Home, Hearth and Murder: domestic drama

Back in 1816, Jane Austen (yes, I always try to bring her into anything if I can) commiserated with her nephew when he reported that he had lost two whole chapters of his own tentative novel. She hadn’t stolen them, she promised. “What should I do with your strong, manly, spirited Sketches, full of Variety & Glow? — How could I possibly join them on to the little bit (two Inches wide) of Ivory on which I work with so fine a Brush, as produces little effect after much labour?”

Being Jane Austen, she was, of course, being ironic, suggesting that her own writing was on such a slight and insignificant scale. Sir Walter Scott recognised that her work was fair more powerful than a little bit of ivory would allow. “The big bow-wow strain I can do myself like any now going; but the exquisite touch, which renders ordinary commonplace things and characters interesting, from the truth of the description and the sentiment, is denied to me.”

And yet critics have dared to complain that Austen’s novels are too limited, confined to “three or four families in a country village,” when all around her, the social upheaval of the industrial revolution, the French Terror, the Napoleonic wars were playing out. She knew well enough what great dramas were happening out there. A cousin’s husband was guillotined, an aunt was hauled off to prison, two brothers were serving in the navy, and yet she chose to concentrate on a small group of people interacting on a tiny stage as if the outside world didn’t exist. But what Jane Austen appreciated was that there is just as much emotional and psychological drama to be found in closed families as on wide battlefields.

I write about crime. My genre has been defined as Domestic Noir and it always focuses on the dark dynamics at work within a family, a neighbourhood, a close circle of friends. Does that mean it lacks the drama of a big bow-wow crime novel set, say, among Columbian drug barons, or the Mafia, or human traffickers or crooked financiers in the city? It probably lacks the extreme gore of a hard-boiled thriller. I work on the assumption that lashing out wildly and causing a loved one’s death with a misplaced blow is just as tragic and dramatic as a gruesome plot involving a victim’s head being chewed off by a bear.

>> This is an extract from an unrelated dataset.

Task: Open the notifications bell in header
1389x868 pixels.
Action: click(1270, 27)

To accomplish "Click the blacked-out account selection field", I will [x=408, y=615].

When it comes to shock, horror, fear – not of elaborate gore but of the mere fact of killing – domestic drama, I would say, is miles ahead of thrillers set on a wider field. An unknown stranger out there in the dark, murdering people, armed with a knife and lying in wait for strangers or threatening to destroy the world with a nuclear bomb, is of course terrifying, in a delightfully thrilling sort of way. Even more so if you suspect you are trapped in a house with him or some similar scenario. It’s an easy terror because there is no conflict in it. You don’t have to think twice about labelling the perpetrator a villain. See him, suspect him and you go straight to the police. But I would suggest that there is a far deeper terror in knowing or suspecting that someone close to you is the threat – someone you love as well as fear, someone whom you long to protect. Or someone who has a paralysing hold on your sense of self, who is a foundation stone on which you have built your life. That is a terror that pulls in more than one direction, through fear, shame, loyalty, disbelief, grief and stunned impotence. If you deal with the threat, will you destroy your whole world? That’s the real drama.

Domestic drama might lack the fast pace of mainstream crime fiction too. It tends to be a matter of a slow burn, rising gradually to a rolling boil, scalding oil and an all-consuming blaze. That’s what I like, because it is what goes on in families – and with isolating lock-down, probably even more so. You don’t have to look to the scheming world of international crime or the grimy nastiness of the underworld to discover every facet of human emotion – thundering passion, consuming rage, seething jealousy, love, hope, joy, disappointment – and sheer bloody terror.